Cancer stemness plays an important role in the proliferation, metastasis, and relapse of cancer. CSCs were specific cells responsible for cancer stemness. However, the mechanisms underlying the origin of CSCs and their roles in tumorigenesis are not completely understood. Recent studies showed epithelial-mesenchymal transformation (EMT), chronic inflammation, and reprogramming of cell metabolism play important roles in the formation and development of CSC, but what specific genes and cell pathways involved in these processes were not fully known. Thus, in this research topic, we would like to invite studies that describe novel genes which are critical in the origin and development of CSC. We will also encourage authors to clarify the upstream and downstream pathways of these genes and search for the inhibitors of these genes. In addition, recent experimental evidence has substantiated the influence of CSC on the tumor microenvironment. For example, CSCs interact with immune cells including tumor-associated macrophages, myeloid-derived suppressor cells, and T cells. Reciprocally, the cells from the tumor microenvironment also help to sustain CSC stemness and the survival niche for CSCs. We would also encourage studies that explore the relationship between CSC and tumor microenvironment, and analyze the function of specific genes in this process.
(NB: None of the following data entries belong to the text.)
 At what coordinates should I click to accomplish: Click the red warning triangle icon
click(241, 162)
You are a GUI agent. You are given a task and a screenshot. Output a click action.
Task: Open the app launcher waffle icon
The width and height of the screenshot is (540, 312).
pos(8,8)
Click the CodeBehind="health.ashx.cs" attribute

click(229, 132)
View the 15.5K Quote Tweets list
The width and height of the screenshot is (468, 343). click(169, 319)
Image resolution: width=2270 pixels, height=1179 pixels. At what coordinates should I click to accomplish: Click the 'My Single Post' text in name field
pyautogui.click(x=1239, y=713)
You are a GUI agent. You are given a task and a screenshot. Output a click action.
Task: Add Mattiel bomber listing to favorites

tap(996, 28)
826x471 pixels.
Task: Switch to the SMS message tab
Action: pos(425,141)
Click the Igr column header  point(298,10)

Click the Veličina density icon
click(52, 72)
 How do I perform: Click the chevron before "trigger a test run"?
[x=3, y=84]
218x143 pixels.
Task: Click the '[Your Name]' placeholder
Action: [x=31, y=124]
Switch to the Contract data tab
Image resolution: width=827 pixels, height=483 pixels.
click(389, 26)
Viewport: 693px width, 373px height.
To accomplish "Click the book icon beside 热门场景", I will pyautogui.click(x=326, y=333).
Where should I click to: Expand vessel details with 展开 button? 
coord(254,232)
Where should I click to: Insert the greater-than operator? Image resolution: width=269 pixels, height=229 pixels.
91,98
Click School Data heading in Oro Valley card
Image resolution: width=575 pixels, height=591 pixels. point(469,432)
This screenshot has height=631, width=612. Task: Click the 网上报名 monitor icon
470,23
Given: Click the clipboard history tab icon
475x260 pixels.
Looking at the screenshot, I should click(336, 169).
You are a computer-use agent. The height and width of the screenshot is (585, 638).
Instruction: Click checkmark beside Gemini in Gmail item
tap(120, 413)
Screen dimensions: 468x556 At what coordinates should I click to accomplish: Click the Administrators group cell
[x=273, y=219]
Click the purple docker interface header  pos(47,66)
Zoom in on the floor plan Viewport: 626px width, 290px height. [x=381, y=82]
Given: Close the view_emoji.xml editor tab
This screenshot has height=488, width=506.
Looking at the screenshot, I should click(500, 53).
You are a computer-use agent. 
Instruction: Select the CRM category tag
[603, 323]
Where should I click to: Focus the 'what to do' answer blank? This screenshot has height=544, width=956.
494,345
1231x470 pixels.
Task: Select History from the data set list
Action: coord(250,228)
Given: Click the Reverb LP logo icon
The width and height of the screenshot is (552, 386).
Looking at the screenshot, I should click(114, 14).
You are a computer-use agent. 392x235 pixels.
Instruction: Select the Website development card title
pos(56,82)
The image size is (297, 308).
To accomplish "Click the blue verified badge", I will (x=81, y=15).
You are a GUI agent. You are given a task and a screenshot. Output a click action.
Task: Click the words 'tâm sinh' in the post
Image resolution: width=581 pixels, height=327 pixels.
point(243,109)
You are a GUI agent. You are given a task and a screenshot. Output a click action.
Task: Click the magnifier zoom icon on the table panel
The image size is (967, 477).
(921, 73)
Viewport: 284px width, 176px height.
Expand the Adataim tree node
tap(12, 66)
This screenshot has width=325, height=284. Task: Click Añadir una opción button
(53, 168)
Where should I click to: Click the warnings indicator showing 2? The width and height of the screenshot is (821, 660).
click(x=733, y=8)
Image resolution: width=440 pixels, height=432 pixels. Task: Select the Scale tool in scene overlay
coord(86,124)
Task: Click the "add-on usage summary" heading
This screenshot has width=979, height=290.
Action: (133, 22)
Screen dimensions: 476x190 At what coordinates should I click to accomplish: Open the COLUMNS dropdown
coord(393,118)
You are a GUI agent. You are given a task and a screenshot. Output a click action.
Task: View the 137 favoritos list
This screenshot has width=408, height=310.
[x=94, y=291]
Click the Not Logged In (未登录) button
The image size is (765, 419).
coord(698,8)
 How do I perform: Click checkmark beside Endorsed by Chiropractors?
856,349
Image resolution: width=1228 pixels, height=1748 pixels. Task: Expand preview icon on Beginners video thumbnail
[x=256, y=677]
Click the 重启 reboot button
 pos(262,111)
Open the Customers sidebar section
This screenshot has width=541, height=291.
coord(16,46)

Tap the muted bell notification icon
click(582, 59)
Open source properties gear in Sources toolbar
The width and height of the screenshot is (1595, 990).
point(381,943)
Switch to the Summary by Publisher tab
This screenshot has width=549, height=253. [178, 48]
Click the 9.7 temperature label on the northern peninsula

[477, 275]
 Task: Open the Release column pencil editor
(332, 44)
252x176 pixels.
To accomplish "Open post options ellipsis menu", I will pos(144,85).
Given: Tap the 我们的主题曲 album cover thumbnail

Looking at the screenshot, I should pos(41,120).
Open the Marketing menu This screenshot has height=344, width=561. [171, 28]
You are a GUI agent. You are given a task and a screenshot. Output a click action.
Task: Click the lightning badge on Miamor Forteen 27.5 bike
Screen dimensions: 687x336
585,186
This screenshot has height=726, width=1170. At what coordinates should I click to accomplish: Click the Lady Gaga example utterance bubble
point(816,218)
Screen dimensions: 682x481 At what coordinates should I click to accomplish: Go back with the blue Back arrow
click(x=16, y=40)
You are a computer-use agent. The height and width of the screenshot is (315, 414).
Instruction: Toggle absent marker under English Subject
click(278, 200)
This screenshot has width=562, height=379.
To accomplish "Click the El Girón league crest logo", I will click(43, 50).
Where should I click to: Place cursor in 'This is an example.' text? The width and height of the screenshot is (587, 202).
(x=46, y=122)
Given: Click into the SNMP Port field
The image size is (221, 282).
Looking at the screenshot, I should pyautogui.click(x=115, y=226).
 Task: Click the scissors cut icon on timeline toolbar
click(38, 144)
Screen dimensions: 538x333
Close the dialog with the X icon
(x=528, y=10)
This research topic receives articles and reviews on the research of the correlation between cancer stemness and novel genes. The scope includes but is not limited to:
• The reviews summarize the previous findings on the correlation between cancer stemness and genes in EMT, chronic inflammation, cell metabolism reprogramming, and so on.
• Research which identifies new and specific genes or mutations critical for cancer stemness, and elucidates the mechanism of the novel genes or mutations in cancer stemness.
• Research dealing with the relationship between CSC and tumor microenvironment.
• Research dealing with potential therapeutic approaches aimed at specific genes that can exert their action directly in cancer stemness and biologic antibodies or pharmacological activators/inhibitors.
Please note: Manuscripts limited to bioinformatics re-analysis of existing datasets without substantial experimental contribution or detailed representation of novel methodologies will not be considered for publication in this section.